Air Canada (TSX:AC) stock continues to be one of the most popular and highly searched stocks among Canadian investors. The stock, which has seen its operations impacted severely for over a year and a half, continues to trade down more than 50% below its pre-pandemic price.
Despite this underperformance by Air Canada, it continues to be highly popular as savvy investors wait for a recovery.
The last major rally the stock saw, though, was after vaccines were announced. And even that rally was relatively muted, as investors understood the reality that it could be years before Air Canada sees its capacity return to 100%.

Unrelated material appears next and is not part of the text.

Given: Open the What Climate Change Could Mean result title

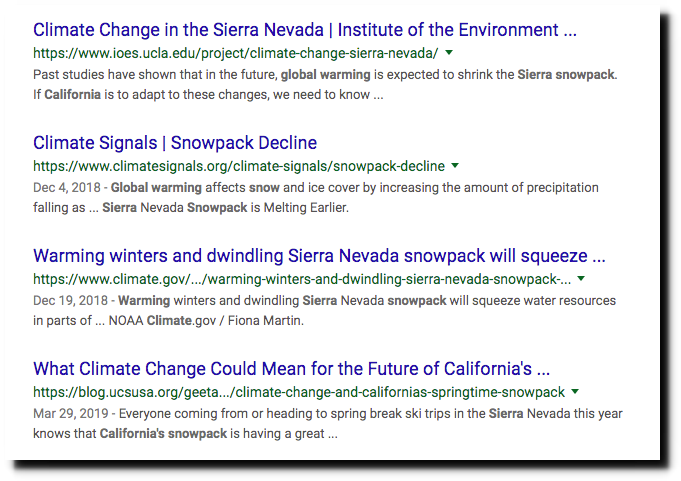Looking at the screenshot, I should 291,369.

Even through the summer, as Canada’s vaccination rate skyrocketed and the country got the pandemic under control, there was no sign of recovery even beginning to materialize.
And if you look at a chart from the last six months, you can see that Air Canada has been flat at best and has even continued to lose more value for investors.

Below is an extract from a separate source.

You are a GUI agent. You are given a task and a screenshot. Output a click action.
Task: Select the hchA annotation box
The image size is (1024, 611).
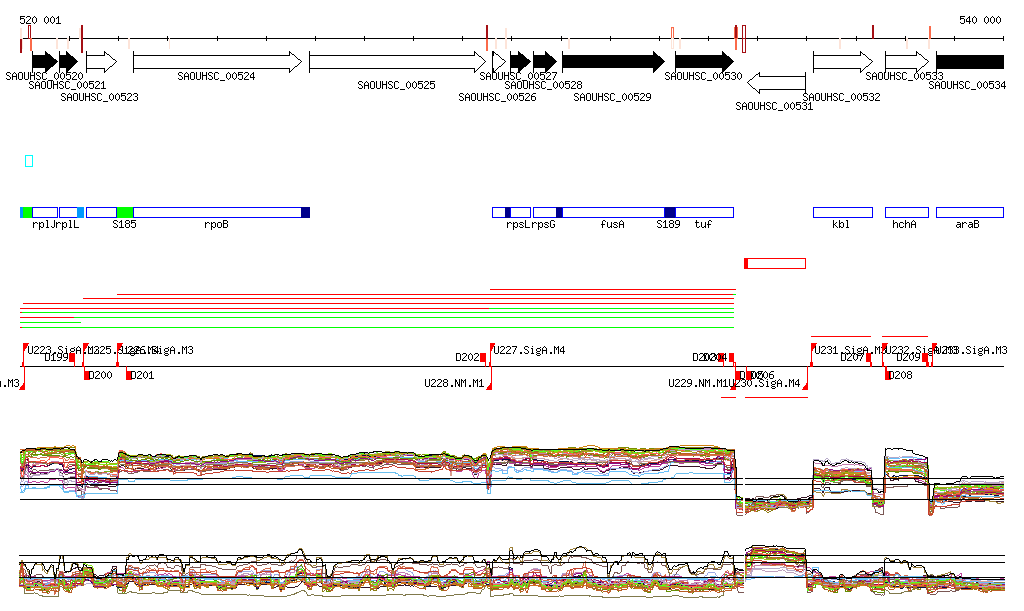(x=906, y=212)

So here’s why Air Canada stock continues to trade flat and even lose investors money, and when you can expect the stock to finally recover.
Air Canada stock: An unusual situation
When most investors buy a value stock, the idea is to buy the company and hold it until it rallies back to its fair value. This is a strategy that’s been employed by millions, including most famously by Warren Buffett.
The problem is, you can’t buy any struggling stock that looks undervalued and buy it to hold. The business still needs to be of high quality, and it still needs to be earning a profit.
If you hold a business that you believe is undervalued, but it’s still earning attractive income, there’s no rush to sell it. However, if you own a stock like Air Canada, which continues to lose tonnes of value each quarter, the longer you hold it, the lower its fair value will ultimately be.
This is why an investment in Air Canada stock is so risky and has been throughout the pandemic. If you buy too early, the company will just continue to bleed value.
This is evident both by looking at Air Canada’s financials but also by the slight downtrend in its stock over the last six months.
At the same time, though, if you wait too long to buy Air Canada stock, you’ll miss out on the rally. So how can you know when the perfect time to pull the trigger is?
When to take a position
The first and most important thing is to figure out how much the company is worth today. Look at how much value it’s lost, all the debt it’s taken on, and the new shares it’s issued, and come up with a per-share figure on what you believe the stock is worth today.
In addition, you’ll want to have an idea of how much value it’s losing each quarter, which the company should offer guidance on during earnings calls.
Once you have a good idea of the stock’s value, you can decide what discount you want to buy at.
For example, if it’s only trading 10% below what you deem to be its fair value, it’s likely not worth an investment, especially for the risk you still have to take on. The stock could lose another 10% in a matter of quarters or even just a few months.
Once you decide how cheap you want to own it for, it’s time to prepare for a buy. However, I still wouldn’t pull the trigger until there is a meaningful reason why its operations will recover.
So, for the time being, I would keep up to date with the industry and Air Canada’s progression as they each recover. And each quarter, it’s crucial to figure out its new fair value.
That way, when the time finally comes, you have a good idea of what the stock’s worth. And if it still offers attractive value, you can buy for the long-term knowing you bought this high-quality Canadian stock well undervalued.